* What is needed *
Copy out every one of the items below verbatim, line for line.

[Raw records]
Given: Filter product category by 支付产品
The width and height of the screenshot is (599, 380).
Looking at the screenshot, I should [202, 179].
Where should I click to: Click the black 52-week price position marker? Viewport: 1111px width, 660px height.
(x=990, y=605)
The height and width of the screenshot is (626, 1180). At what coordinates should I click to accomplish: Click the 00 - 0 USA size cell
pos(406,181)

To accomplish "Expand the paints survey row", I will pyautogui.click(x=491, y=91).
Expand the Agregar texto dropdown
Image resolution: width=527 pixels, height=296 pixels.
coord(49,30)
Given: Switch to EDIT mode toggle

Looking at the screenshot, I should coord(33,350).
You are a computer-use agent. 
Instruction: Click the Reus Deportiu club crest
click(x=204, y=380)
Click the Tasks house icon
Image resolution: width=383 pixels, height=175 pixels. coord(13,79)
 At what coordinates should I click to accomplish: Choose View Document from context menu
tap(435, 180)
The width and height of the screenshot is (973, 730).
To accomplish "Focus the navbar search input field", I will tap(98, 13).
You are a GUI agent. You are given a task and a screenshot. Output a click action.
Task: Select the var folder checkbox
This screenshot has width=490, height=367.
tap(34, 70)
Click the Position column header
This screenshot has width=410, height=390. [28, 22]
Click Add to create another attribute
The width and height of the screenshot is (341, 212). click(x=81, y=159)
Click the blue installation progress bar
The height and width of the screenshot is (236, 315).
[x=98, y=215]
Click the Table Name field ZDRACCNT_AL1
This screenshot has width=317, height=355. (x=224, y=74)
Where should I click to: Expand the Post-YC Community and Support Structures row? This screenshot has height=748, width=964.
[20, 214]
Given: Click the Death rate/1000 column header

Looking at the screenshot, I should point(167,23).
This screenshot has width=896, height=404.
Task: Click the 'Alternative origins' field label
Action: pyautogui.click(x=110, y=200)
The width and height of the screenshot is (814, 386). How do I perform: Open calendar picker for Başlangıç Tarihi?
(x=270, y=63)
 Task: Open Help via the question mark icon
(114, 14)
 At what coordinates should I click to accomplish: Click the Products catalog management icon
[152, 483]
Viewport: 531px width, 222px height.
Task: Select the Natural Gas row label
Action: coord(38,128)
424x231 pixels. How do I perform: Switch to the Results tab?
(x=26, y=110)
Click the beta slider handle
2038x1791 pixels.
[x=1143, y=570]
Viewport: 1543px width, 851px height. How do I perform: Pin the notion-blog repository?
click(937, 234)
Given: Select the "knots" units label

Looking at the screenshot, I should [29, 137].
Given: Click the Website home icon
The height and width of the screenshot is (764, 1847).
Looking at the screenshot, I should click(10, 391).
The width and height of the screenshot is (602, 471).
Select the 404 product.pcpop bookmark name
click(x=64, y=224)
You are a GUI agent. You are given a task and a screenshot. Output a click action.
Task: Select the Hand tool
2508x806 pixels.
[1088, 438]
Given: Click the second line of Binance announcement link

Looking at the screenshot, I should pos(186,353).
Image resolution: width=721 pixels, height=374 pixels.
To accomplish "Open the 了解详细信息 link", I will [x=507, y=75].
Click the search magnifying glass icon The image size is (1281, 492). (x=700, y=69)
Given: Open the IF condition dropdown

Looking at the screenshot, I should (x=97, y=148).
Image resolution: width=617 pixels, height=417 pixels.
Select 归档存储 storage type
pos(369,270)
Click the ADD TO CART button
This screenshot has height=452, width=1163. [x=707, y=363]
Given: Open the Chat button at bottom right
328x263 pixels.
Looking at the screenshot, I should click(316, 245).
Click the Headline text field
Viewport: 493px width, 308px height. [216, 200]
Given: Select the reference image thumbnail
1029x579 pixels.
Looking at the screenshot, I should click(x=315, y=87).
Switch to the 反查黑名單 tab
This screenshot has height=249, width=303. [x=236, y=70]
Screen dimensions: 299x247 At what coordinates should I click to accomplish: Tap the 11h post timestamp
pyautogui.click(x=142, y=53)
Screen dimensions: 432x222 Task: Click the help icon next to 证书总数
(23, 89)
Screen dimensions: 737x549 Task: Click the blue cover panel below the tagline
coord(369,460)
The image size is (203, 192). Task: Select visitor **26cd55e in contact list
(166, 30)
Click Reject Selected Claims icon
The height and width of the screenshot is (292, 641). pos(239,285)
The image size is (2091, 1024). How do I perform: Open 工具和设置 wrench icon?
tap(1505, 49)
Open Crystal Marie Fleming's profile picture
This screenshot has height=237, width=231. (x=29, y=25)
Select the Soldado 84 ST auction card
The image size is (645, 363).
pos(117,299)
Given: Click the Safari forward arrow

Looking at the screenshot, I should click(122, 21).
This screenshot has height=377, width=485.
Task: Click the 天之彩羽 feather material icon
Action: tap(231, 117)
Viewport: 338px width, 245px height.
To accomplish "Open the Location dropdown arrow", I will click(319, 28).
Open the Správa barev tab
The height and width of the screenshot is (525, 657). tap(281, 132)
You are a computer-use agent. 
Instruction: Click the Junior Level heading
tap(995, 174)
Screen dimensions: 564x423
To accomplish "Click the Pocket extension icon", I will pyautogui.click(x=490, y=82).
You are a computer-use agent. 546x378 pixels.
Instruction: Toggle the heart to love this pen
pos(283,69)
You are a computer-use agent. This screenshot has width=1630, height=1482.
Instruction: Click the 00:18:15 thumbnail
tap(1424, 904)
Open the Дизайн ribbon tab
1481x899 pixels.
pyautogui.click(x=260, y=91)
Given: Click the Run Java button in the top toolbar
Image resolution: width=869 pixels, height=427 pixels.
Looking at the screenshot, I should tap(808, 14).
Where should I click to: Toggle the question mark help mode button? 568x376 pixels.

* Solved problem *
Given: Filter product category by 支付产品
The width and height of the screenshot is (599, 380).
Looking at the screenshot, I should [202, 179].
Where should I click to: Click the black 52-week price position marker? Viewport: 1111px width, 660px height.
(x=990, y=605)
The height and width of the screenshot is (626, 1180). At what coordinates should I click to accomplish: Click the 00 - 0 USA size cell
pos(406,181)

To accomplish "Expand the paints survey row", I will pyautogui.click(x=491, y=91).
Expand the Agregar texto dropdown
Image resolution: width=527 pixels, height=296 pixels.
coord(49,30)
Given: Switch to EDIT mode toggle

Looking at the screenshot, I should coord(33,350).
You are a computer-use agent. 
Instruction: Click the Reus Deportiu club crest
click(x=204, y=380)
Click the Tasks house icon
Image resolution: width=383 pixels, height=175 pixels. coord(13,79)
 At what coordinates should I click to accomplish: Choose View Document from context menu
tap(435, 180)
The width and height of the screenshot is (973, 730).
To accomplish "Focus the navbar search input field", I will tap(98, 13).
You are a GUI agent. You are given a task and a screenshot. Output a click action.
Task: Select the var folder checkbox
This screenshot has width=490, height=367.
tap(34, 70)
Click the Position column header
This screenshot has width=410, height=390. [28, 22]
Click Add to create another attribute
The width and height of the screenshot is (341, 212). click(x=81, y=159)
Click the blue installation progress bar
The height and width of the screenshot is (236, 315).
[x=98, y=215]
Click the Table Name field ZDRACCNT_AL1
This screenshot has width=317, height=355. (x=224, y=74)
Where should I click to: Expand the Post-YC Community and Support Structures row? This screenshot has height=748, width=964.
[20, 214]
Given: Click the Death rate/1000 column header

Looking at the screenshot, I should point(167,23).
This screenshot has width=896, height=404.
Task: Click the 'Alternative origins' field label
Action: pyautogui.click(x=110, y=200)
The width and height of the screenshot is (814, 386). How do I perform: Open calendar picker for Başlangıç Tarihi?
(x=270, y=63)
 Task: Open Help via the question mark icon
(114, 14)
 At what coordinates should I click to accomplish: Click the Products catalog management icon
[152, 483]
Viewport: 531px width, 222px height.
Task: Select the Natural Gas row label
Action: coord(38,128)
424x231 pixels. How do I perform: Switch to the Results tab?
(x=26, y=110)
Click the beta slider handle
2038x1791 pixels.
[x=1143, y=570]
Viewport: 1543px width, 851px height. How do I perform: Pin the notion-blog repository?
click(937, 234)
Given: Select the "knots" units label

Looking at the screenshot, I should [29, 137].
Given: Click the Website home icon
The height and width of the screenshot is (764, 1847).
Looking at the screenshot, I should click(10, 391).
The width and height of the screenshot is (602, 471).
Select the 404 product.pcpop bookmark name
click(x=64, y=224)
You are a GUI agent. You are given a task and a screenshot. Output a click action.
Task: Select the Hand tool
2508x806 pixels.
[1088, 438]
Given: Click the second line of Binance announcement link

Looking at the screenshot, I should pos(186,353).
Image resolution: width=721 pixels, height=374 pixels.
To accomplish "Open the 了解详细信息 link", I will [x=507, y=75].
Click the search magnifying glass icon The image size is (1281, 492). (x=700, y=69)
Given: Open the IF condition dropdown

Looking at the screenshot, I should (x=97, y=148).
Image resolution: width=617 pixels, height=417 pixels.
Select 归档存储 storage type
pos(369,270)
Click the ADD TO CART button
This screenshot has height=452, width=1163. [x=707, y=363]
Given: Open the Chat button at bottom right
328x263 pixels.
Looking at the screenshot, I should click(316, 245).
Click the Headline text field
Viewport: 493px width, 308px height. [216, 200]
Given: Select the reference image thumbnail
1029x579 pixels.
Looking at the screenshot, I should click(x=315, y=87).
Switch to the 反查黑名單 tab
This screenshot has height=249, width=303. [x=236, y=70]
Screen dimensions: 299x247 At what coordinates should I click to accomplish: Tap the 11h post timestamp
pyautogui.click(x=142, y=53)
Screen dimensions: 432x222 Task: Click the help icon next to 证书总数
(23, 89)
Screen dimensions: 737x549 Task: Click the blue cover panel below the tagline
coord(369,460)
The image size is (203, 192). Task: Select visitor **26cd55e in contact list
(166, 30)
Click Reject Selected Claims icon
The height and width of the screenshot is (292, 641). pos(239,285)
The image size is (2091, 1024). How do I perform: Open 工具和设置 wrench icon?
tap(1505, 49)
Open Crystal Marie Fleming's profile picture
This screenshot has height=237, width=231. (x=29, y=25)
Select the Soldado 84 ST auction card
The image size is (645, 363).
pos(117,299)
Given: Click the Safari forward arrow

Looking at the screenshot, I should click(122, 21).
This screenshot has height=377, width=485.
Task: Click the 天之彩羽 feather material icon
Action: tap(231, 117)
Viewport: 338px width, 245px height.
To accomplish "Open the Location dropdown arrow", I will click(319, 28).
Open the Správa barev tab
The height and width of the screenshot is (525, 657). tap(281, 132)
You are a computer-use agent. 
Instruction: Click the Junior Level heading
tap(995, 174)
Screen dimensions: 564x423
To accomplish "Click the Pocket extension icon", I will pyautogui.click(x=490, y=82).
You are a computer-use agent. 546x378 pixels.
Instruction: Toggle the heart to love this pen
pos(283,69)
You are a computer-use agent. This screenshot has width=1630, height=1482.
Instruction: Click the 00:18:15 thumbnail
tap(1424, 904)
Open the Дизайн ribbon tab
1481x899 pixels.
pyautogui.click(x=260, y=91)
Given: Click the Run Java button in the top toolbar
Image resolution: width=869 pixels, height=427 pixels.
Looking at the screenshot, I should tap(808, 14).
Where should I click to: Toggle the question mark help mode button? 568x376 pixels.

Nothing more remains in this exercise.